== Data records ==
>>>

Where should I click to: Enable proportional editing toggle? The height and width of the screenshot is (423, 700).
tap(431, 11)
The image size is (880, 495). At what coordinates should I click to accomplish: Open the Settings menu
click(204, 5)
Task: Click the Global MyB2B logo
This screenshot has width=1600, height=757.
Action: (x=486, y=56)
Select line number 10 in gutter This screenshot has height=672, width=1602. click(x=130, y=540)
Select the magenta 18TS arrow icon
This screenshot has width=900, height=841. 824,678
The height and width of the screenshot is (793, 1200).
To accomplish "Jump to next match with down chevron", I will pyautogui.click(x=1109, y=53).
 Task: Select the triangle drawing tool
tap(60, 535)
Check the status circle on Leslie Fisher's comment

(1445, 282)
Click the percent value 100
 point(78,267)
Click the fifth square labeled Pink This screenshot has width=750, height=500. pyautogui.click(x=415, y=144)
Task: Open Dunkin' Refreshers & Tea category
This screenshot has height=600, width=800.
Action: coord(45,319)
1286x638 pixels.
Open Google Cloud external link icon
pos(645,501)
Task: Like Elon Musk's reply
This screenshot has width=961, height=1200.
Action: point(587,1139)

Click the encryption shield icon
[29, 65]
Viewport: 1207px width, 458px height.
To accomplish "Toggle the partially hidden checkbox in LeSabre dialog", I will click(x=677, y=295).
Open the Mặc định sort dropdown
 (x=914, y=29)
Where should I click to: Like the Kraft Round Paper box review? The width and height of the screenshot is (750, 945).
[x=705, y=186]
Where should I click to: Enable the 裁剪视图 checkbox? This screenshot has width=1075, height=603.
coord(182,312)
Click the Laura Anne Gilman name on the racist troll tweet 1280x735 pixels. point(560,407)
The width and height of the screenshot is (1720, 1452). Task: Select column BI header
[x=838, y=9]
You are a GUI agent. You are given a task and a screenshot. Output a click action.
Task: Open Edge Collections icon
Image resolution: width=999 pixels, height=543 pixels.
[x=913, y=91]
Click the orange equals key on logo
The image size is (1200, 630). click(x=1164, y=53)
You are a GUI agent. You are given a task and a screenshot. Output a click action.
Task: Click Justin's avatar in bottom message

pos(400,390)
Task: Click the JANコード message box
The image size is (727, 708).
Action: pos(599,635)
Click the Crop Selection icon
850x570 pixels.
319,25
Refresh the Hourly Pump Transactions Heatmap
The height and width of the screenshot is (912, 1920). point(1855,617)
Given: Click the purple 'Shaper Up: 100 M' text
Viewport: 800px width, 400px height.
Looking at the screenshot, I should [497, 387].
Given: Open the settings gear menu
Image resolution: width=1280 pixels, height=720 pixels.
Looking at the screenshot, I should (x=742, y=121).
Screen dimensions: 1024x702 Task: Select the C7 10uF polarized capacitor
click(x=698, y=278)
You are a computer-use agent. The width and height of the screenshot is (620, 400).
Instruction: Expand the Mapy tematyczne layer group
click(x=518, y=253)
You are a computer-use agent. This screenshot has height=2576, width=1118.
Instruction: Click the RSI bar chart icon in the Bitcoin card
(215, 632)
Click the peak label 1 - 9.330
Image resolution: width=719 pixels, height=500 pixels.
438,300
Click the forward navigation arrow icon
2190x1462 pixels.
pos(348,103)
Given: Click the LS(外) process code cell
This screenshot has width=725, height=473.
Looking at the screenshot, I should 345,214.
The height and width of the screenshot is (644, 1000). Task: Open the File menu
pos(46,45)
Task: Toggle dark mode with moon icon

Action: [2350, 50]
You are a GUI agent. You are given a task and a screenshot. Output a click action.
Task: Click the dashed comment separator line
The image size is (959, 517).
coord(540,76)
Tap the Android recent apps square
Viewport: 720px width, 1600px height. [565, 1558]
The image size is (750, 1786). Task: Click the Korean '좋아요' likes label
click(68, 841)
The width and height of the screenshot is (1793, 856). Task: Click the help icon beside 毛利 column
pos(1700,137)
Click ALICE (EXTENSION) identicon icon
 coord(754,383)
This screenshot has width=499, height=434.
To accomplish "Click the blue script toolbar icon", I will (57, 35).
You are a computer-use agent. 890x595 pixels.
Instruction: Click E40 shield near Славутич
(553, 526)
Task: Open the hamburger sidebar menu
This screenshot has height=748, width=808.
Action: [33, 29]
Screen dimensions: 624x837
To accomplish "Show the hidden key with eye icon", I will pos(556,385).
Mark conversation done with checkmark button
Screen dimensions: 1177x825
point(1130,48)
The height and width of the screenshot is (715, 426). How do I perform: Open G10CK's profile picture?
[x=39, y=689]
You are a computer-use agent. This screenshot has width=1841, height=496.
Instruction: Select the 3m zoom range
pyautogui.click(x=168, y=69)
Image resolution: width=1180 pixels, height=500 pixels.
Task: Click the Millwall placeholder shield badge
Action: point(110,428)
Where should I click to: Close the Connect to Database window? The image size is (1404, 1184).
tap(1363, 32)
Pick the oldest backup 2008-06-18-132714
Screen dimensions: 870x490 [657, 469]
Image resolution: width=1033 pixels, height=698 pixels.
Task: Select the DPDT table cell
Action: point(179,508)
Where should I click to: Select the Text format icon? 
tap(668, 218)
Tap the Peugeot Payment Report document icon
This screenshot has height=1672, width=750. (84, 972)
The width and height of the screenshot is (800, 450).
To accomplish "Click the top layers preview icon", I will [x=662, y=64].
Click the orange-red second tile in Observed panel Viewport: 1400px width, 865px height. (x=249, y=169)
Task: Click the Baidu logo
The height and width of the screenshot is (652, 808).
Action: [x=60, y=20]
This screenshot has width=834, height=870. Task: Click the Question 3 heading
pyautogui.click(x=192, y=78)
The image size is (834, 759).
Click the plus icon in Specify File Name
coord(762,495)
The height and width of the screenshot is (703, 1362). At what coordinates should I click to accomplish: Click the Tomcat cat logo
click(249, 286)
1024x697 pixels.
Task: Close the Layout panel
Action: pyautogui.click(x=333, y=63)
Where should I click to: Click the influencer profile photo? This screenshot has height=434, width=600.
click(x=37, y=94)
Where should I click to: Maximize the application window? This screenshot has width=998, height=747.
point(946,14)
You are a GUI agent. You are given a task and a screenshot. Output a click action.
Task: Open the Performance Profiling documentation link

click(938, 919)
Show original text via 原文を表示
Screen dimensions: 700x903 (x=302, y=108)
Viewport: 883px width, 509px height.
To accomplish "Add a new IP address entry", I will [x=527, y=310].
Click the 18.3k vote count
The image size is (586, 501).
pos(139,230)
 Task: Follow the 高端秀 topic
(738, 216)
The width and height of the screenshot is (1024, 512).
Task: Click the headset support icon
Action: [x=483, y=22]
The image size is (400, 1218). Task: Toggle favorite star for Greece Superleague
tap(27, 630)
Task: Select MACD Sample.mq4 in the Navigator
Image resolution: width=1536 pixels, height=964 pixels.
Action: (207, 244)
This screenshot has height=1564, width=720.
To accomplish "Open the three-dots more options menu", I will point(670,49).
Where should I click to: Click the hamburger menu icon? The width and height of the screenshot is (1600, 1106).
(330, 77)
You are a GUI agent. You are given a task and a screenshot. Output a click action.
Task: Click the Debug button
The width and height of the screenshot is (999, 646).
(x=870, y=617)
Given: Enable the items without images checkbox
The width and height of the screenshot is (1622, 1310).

<<<

== Task brief ==
All of the records above should be given again exactly as written.

== Answer below ==
Where should I click to: Enable proportional editing toggle? The height and width of the screenshot is (423, 700).
tap(431, 11)
The image size is (880, 495). At what coordinates should I click to accomplish: Open the Settings menu
click(204, 5)
Task: Click the Global MyB2B logo
This screenshot has width=1600, height=757.
Action: (x=486, y=56)
Select line number 10 in gutter This screenshot has height=672, width=1602. click(x=130, y=540)
Select the magenta 18TS arrow icon
This screenshot has width=900, height=841. 824,678
The height and width of the screenshot is (793, 1200).
To accomplish "Jump to next match with down chevron", I will pyautogui.click(x=1109, y=53).
 Task: Select the triangle drawing tool
tap(60, 535)
Check the status circle on Leslie Fisher's comment

(1445, 282)
Click the percent value 100
 point(78,267)
Click the fifth square labeled Pink This screenshot has width=750, height=500. pyautogui.click(x=415, y=144)
Task: Open Dunkin' Refreshers & Tea category
This screenshot has height=600, width=800.
Action: coord(45,319)
1286x638 pixels.
Open Google Cloud external link icon
pos(645,501)
Task: Like Elon Musk's reply
This screenshot has width=961, height=1200.
Action: point(587,1139)

Click the encryption shield icon
[29, 65]
Viewport: 1207px width, 458px height.
To accomplish "Toggle the partially hidden checkbox in LeSabre dialog", I will click(x=677, y=295).
Open the Mặc định sort dropdown
 (x=914, y=29)
Where should I click to: Like the Kraft Round Paper box review? The width and height of the screenshot is (750, 945).
[x=705, y=186]
Where should I click to: Enable the 裁剪视图 checkbox? This screenshot has width=1075, height=603.
coord(182,312)
Click the Laura Anne Gilman name on the racist troll tweet 1280x735 pixels. point(560,407)
The width and height of the screenshot is (1720, 1452). Task: Select column BI header
[x=838, y=9]
You are a GUI agent. You are given a task and a screenshot. Output a click action.
Task: Open Edge Collections icon
Image resolution: width=999 pixels, height=543 pixels.
[x=913, y=91]
Click the orange equals key on logo
The image size is (1200, 630). click(x=1164, y=53)
You are a GUI agent. You are given a task and a screenshot. Output a click action.
Task: Click Justin's avatar in bottom message

pos(400,390)
Task: Click the JANコード message box
The image size is (727, 708).
Action: pos(599,635)
Click the Crop Selection icon
850x570 pixels.
319,25
Refresh the Hourly Pump Transactions Heatmap
The height and width of the screenshot is (912, 1920). point(1855,617)
Given: Click the purple 'Shaper Up: 100 M' text
Viewport: 800px width, 400px height.
Looking at the screenshot, I should [497, 387].
Given: Open the settings gear menu
Image resolution: width=1280 pixels, height=720 pixels.
Looking at the screenshot, I should (x=742, y=121).
Screen dimensions: 1024x702 Task: Select the C7 10uF polarized capacitor
click(x=698, y=278)
You are a computer-use agent. The width and height of the screenshot is (620, 400).
Instruction: Expand the Mapy tematyczne layer group
click(x=518, y=253)
You are a computer-use agent. This screenshot has height=2576, width=1118.
Instruction: Click the RSI bar chart icon in the Bitcoin card
(215, 632)
Click the peak label 1 - 9.330
Image resolution: width=719 pixels, height=500 pixels.
438,300
Click the forward navigation arrow icon
2190x1462 pixels.
pos(348,103)
Given: Click the LS(外) process code cell
This screenshot has width=725, height=473.
Looking at the screenshot, I should 345,214.
The height and width of the screenshot is (644, 1000). Task: Open the File menu
pos(46,45)
Task: Toggle dark mode with moon icon

Action: [2350, 50]
You are a GUI agent. You are given a task and a screenshot. Output a click action.
Task: Click the dashed comment separator line
The image size is (959, 517).
coord(540,76)
Tap the Android recent apps square
Viewport: 720px width, 1600px height. [565, 1558]
The image size is (750, 1786). Task: Click the Korean '좋아요' likes label
click(68, 841)
The width and height of the screenshot is (1793, 856). Task: Click the help icon beside 毛利 column
pos(1700,137)
Click ALICE (EXTENSION) identicon icon
 coord(754,383)
This screenshot has width=499, height=434.
To accomplish "Click the blue script toolbar icon", I will (57, 35).
You are a computer-use agent. 890x595 pixels.
Instruction: Click E40 shield near Славутич
(553, 526)
Task: Open the hamburger sidebar menu
This screenshot has height=748, width=808.
Action: [33, 29]
Screen dimensions: 624x837
To accomplish "Show the hidden key with eye icon", I will pos(556,385).
Mark conversation done with checkmark button
Screen dimensions: 1177x825
point(1130,48)
The height and width of the screenshot is (715, 426). How do I perform: Open G10CK's profile picture?
[x=39, y=689]
You are a computer-use agent. This screenshot has width=1841, height=496.
Instruction: Select the 3m zoom range
pyautogui.click(x=168, y=69)
Image resolution: width=1180 pixels, height=500 pixels.
Task: Click the Millwall placeholder shield badge
Action: point(110,428)
Where should I click to: Close the Connect to Database window? The image size is (1404, 1184).
tap(1363, 32)
Pick the oldest backup 2008-06-18-132714
Screen dimensions: 870x490 [657, 469]
Image resolution: width=1033 pixels, height=698 pixels.
Task: Select the DPDT table cell
Action: point(179,508)
Where should I click to: Select the Text format icon? 
tap(668, 218)
Tap the Peugeot Payment Report document icon
This screenshot has height=1672, width=750. (84, 972)
The width and height of the screenshot is (800, 450).
To accomplish "Click the top layers preview icon", I will [x=662, y=64].
Click the orange-red second tile in Observed panel Viewport: 1400px width, 865px height. (x=249, y=169)
Task: Click the Baidu logo
The height and width of the screenshot is (652, 808).
Action: [x=60, y=20]
This screenshot has width=834, height=870. Task: Click the Question 3 heading
pyautogui.click(x=192, y=78)
The image size is (834, 759).
Click the plus icon in Specify File Name
coord(762,495)
The height and width of the screenshot is (703, 1362). At what coordinates should I click to accomplish: Click the Tomcat cat logo
click(249, 286)
1024x697 pixels.
Task: Close the Layout panel
Action: pyautogui.click(x=333, y=63)
Where should I click to: Click the influencer profile photo? This screenshot has height=434, width=600.
click(x=37, y=94)
Where should I click to: Maximize the application window? This screenshot has width=998, height=747.
point(946,14)
You are a GUI agent. You are given a task and a screenshot. Output a click action.
Task: Open the Performance Profiling documentation link

click(938, 919)
Show original text via 原文を表示
Screen dimensions: 700x903 (x=302, y=108)
Viewport: 883px width, 509px height.
To accomplish "Add a new IP address entry", I will [x=527, y=310].
Click the 18.3k vote count
The image size is (586, 501).
pos(139,230)
 Task: Follow the 高端秀 topic
(738, 216)
The width and height of the screenshot is (1024, 512).
Task: Click the headset support icon
Action: [x=483, y=22]
The image size is (400, 1218). Task: Toggle favorite star for Greece Superleague
tap(27, 630)
Task: Select MACD Sample.mq4 in the Navigator
Image resolution: width=1536 pixels, height=964 pixels.
Action: (207, 244)
This screenshot has height=1564, width=720.
To accomplish "Open the three-dots more options menu", I will point(670,49).
Where should I click to: Click the hamburger menu icon? The width and height of the screenshot is (1600, 1106).
(330, 77)
You are a GUI agent. You are given a task and a screenshot. Output a click action.
Task: Click the Debug button
The width and height of the screenshot is (999, 646).
(x=870, y=617)
Given: Enable the items without images checkbox
The width and height of the screenshot is (1622, 1310).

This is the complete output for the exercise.